The Second Alice
"The second Alice was a man, Monsieur Kaito," Tweedledum says, nodding to herself. "Quite a handsome fellow. Popular with the girls. He was a young songwriter and composer. He wrote arias and sonatas for an opera house in town that grew quickly in fame, thanks to him. It did end up becoming the time for him to write his best work, but he had no inspiration for it. The people he knew were all nobles and scoundrels at the same time, he had not lived a life interesting enough to extract musical feelings from, and so he took a long vacation on a search for inspiration."
"As you might imagine," Tweedledee continues, "Monsieur Kaito came across tales and rumors about a different world from yours. The tales all said a mix of different things. Some said it was a wonderland, some said it was a place of nightmares. It really depended on who you asked, back then. After all, there were no first-hand accounts, having been only one Alice. In any case, Monsieur Kaito thought this would be the perfect thing to draw his inspiration from."
"Therefore," Tweedledum took over in a sing-song sort of voice, "we'll say the place went to him, rather than him finding it first. The search absorbed his life very quickly. Many people were not sure if he still meant to write music, or if he was retiring altogether and becoming a poor shut-in with a terrible midlife crisis. It was when the owner of the opera house sent him a delicate inquiry that he was finally able to reach a breakthrough. He found little windows to this world in the ink he used to write with. As though greeting him like an egotistical young lady, it danced out of his reach. The music he wrote became clouded scribbles, and then finally nothing more than spilled ink."
"Every time he drew something, in the moment the ink sunk into the page, he would see something from this world," Tweedledee explains lightly. "Of course, he could have been imagining it all, but that's really something that only he could say. In his insanity, he wrote for hours, using his own blood as ink when he inevitably ran out, covering paper with it and only getting glimpses into the so-called wonderland. Weak from his blood loss and sick in the mind, Monsieur Kaito put a gun to his own head, and…"

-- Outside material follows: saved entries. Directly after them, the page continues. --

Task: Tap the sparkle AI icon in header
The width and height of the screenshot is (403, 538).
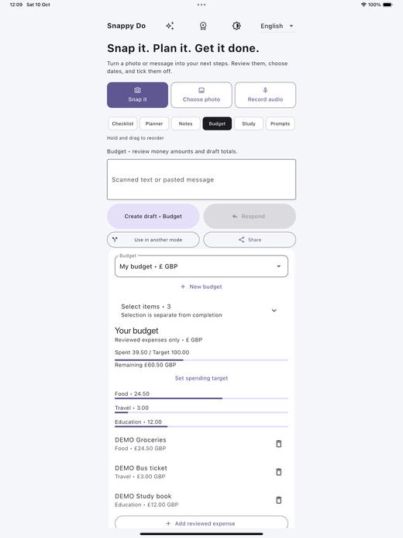Action: (170, 26)
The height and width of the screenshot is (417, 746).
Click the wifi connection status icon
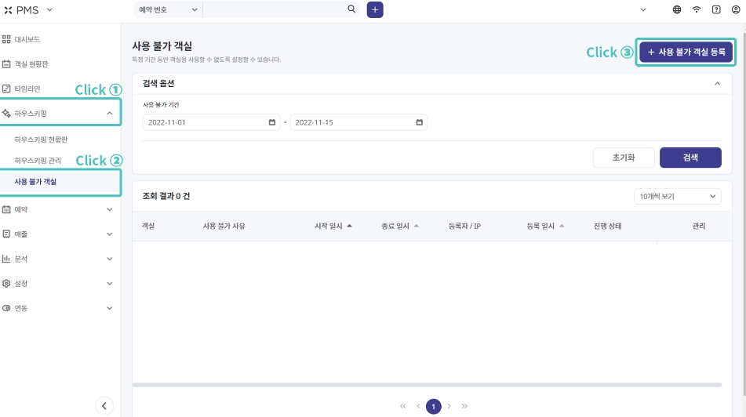(697, 9)
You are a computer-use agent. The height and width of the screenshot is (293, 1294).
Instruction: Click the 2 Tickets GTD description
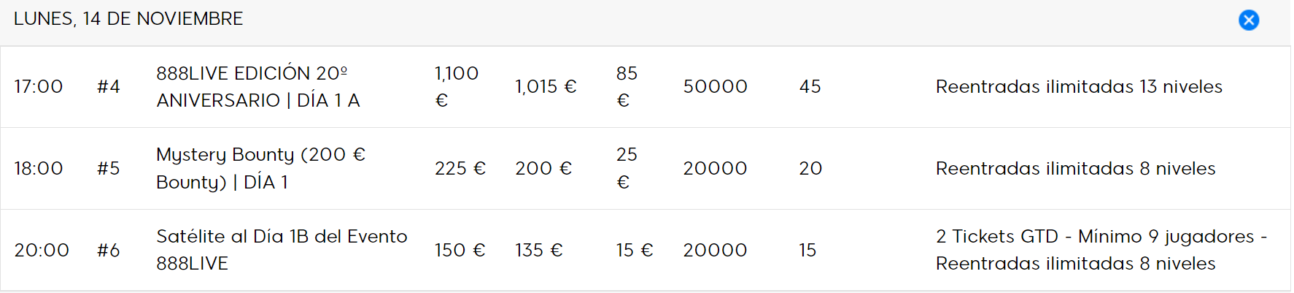pos(1101,250)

"No, no" Tweedledum interrupts, shaking her hand as though to push away your quickly-growing horror. "You forget," she says, pinching her twin lightly. "Monsieur Kaito was at last able to reach his wonderland. After covering his room with ink, staining every cloth and piece of furniture black, it appeared around him, coming to him and tempting him. Or, for all we know, it was all in his mind that it appeared, but to him it was there, and he saw it. True to its name, it was a vast wonder, spread out over an entire world, with so many miracles in such a small place."
"Oh, yes," Tweedledee says, snapping her fingers. "I remember now. Forgive me for getting a bit ahead of myself. There were all manner of things one could draw inspiration from. There were mushrooms, one side of which makes you taller, and the other makes you smaller. There were people, some of which were the original and some of which had wandered into wonderland much like the Alices, but had adapted to the situation, much unlike the Alices, and had thrown away their memories of the other world."

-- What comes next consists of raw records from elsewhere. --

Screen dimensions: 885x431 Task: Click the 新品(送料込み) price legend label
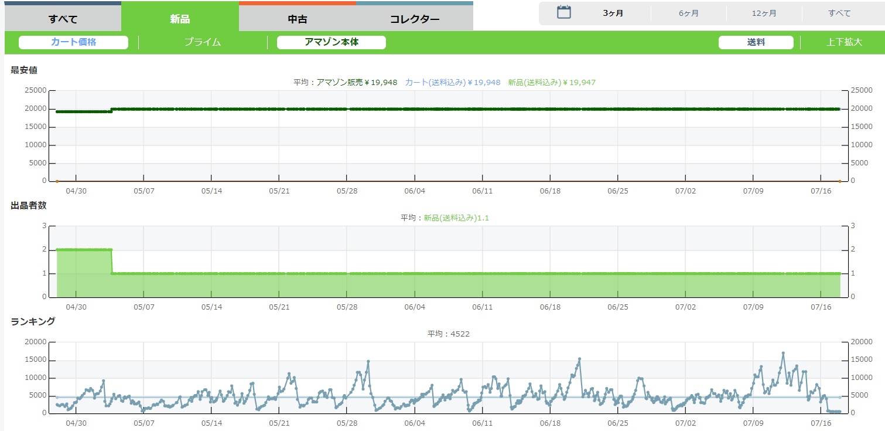[551, 83]
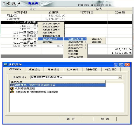Click the 选择流向 window title icon
The height and width of the screenshot is (125, 134).
click(6, 64)
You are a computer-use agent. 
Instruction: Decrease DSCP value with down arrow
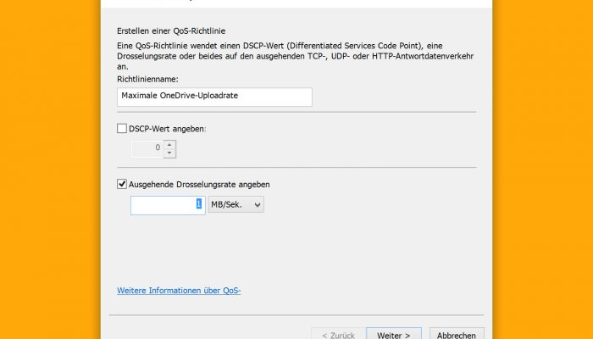[169, 153]
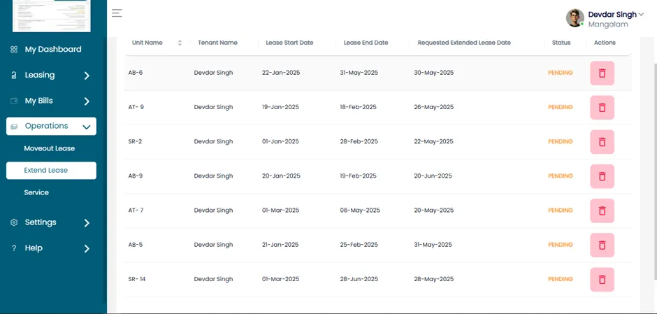Delete the AT- 7 pending request
The height and width of the screenshot is (314, 657).
click(x=602, y=211)
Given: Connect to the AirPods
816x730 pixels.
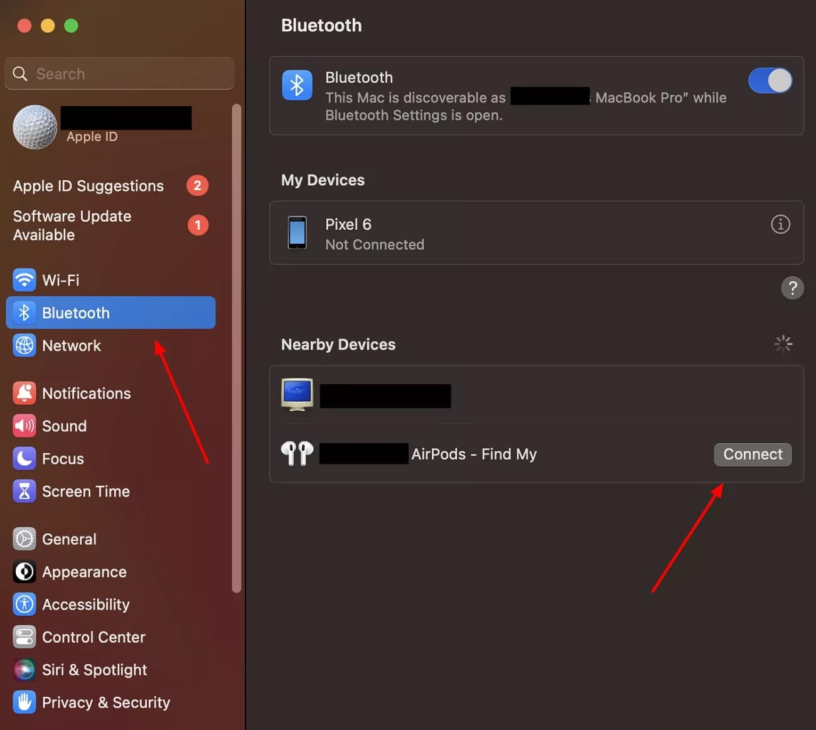Looking at the screenshot, I should click(752, 454).

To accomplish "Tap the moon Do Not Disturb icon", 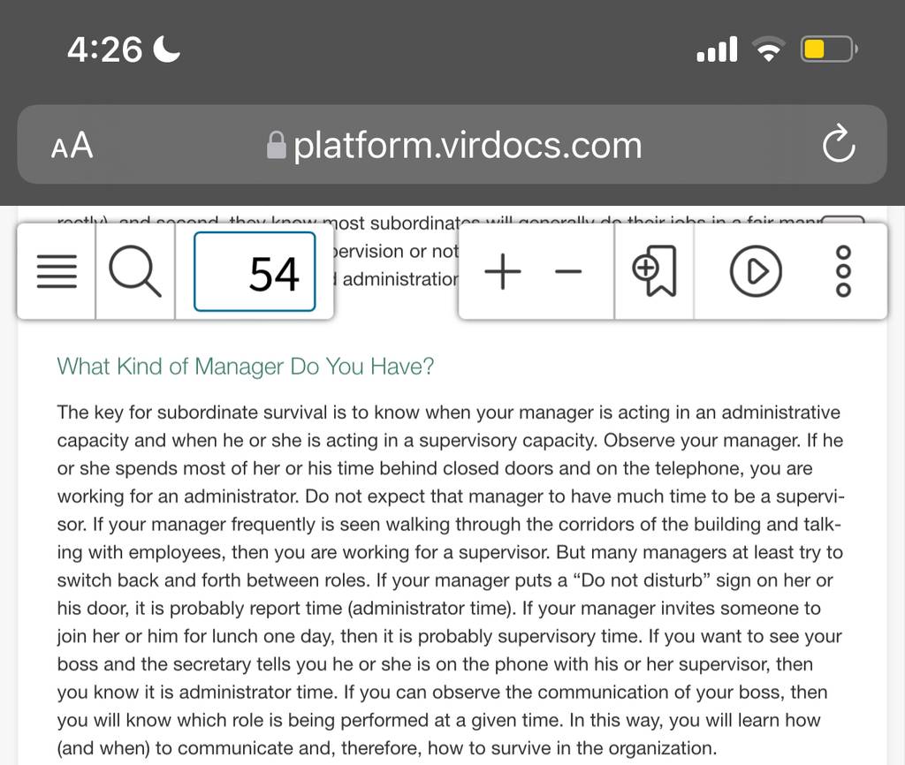I will pos(167,49).
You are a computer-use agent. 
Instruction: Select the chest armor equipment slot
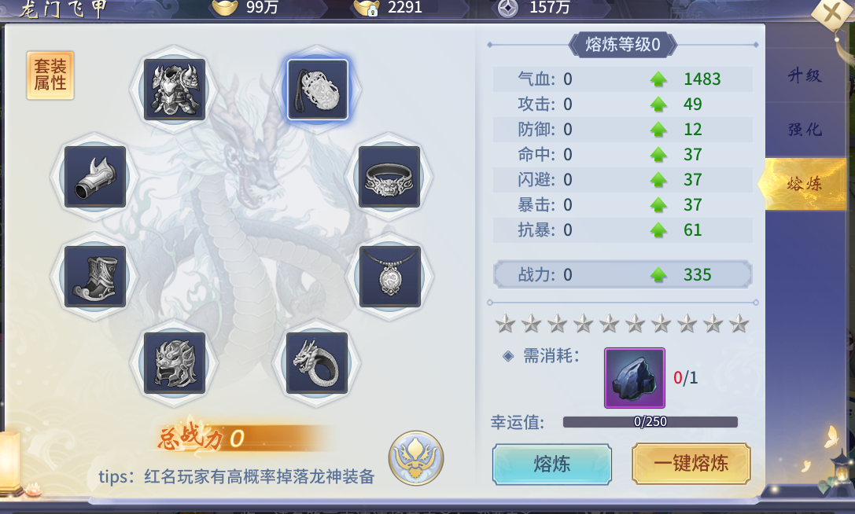pos(175,90)
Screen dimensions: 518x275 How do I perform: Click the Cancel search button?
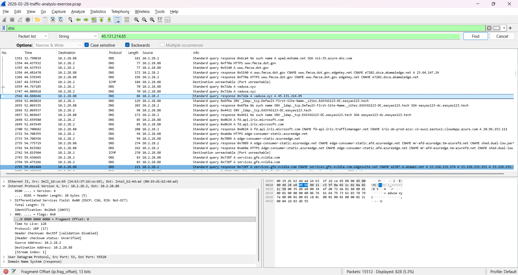[x=502, y=36]
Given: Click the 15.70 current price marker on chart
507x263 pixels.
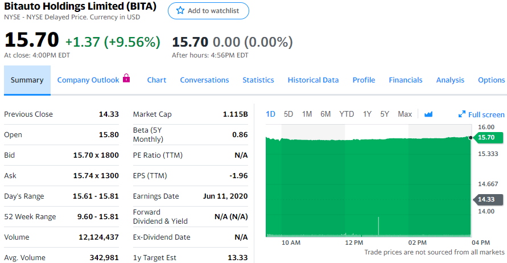Looking at the screenshot, I should coord(485,137).
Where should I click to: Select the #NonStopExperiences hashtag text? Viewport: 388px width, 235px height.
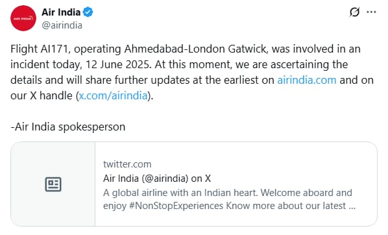[x=176, y=206]
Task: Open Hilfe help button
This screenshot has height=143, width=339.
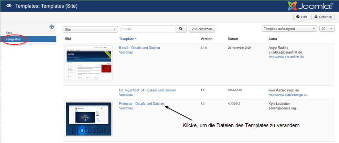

"And the original people of the land," Tweedledum says, nodding, "were an assortment of oddities. There was a grinning cat, for instance, and a Mad Hatter."

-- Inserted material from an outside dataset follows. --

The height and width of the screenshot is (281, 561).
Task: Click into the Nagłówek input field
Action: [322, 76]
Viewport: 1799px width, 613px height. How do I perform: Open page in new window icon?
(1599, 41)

"And a March Hare and a dormouse," Tweedledee adds.
"And a caterpillar, and a queen," Tweedledum finishes. "But the point of the matter is that there were many things to draw inspiration from. But perhaps it was too much for the young man, already mentally unstable, or perhaps it was another simple matter of fate, but it was then that Monsieur Kaito put a gun to his own head. It was most likely his attempt to open the world even more. Perhaps he hoped to find more secrets in that final spill of life, or a world under the world under. In any case, by staining the grass with his blood, he stained our world with his death, forever."
"And that was the second Alice to discover Underland," Tweedledee says, smiling.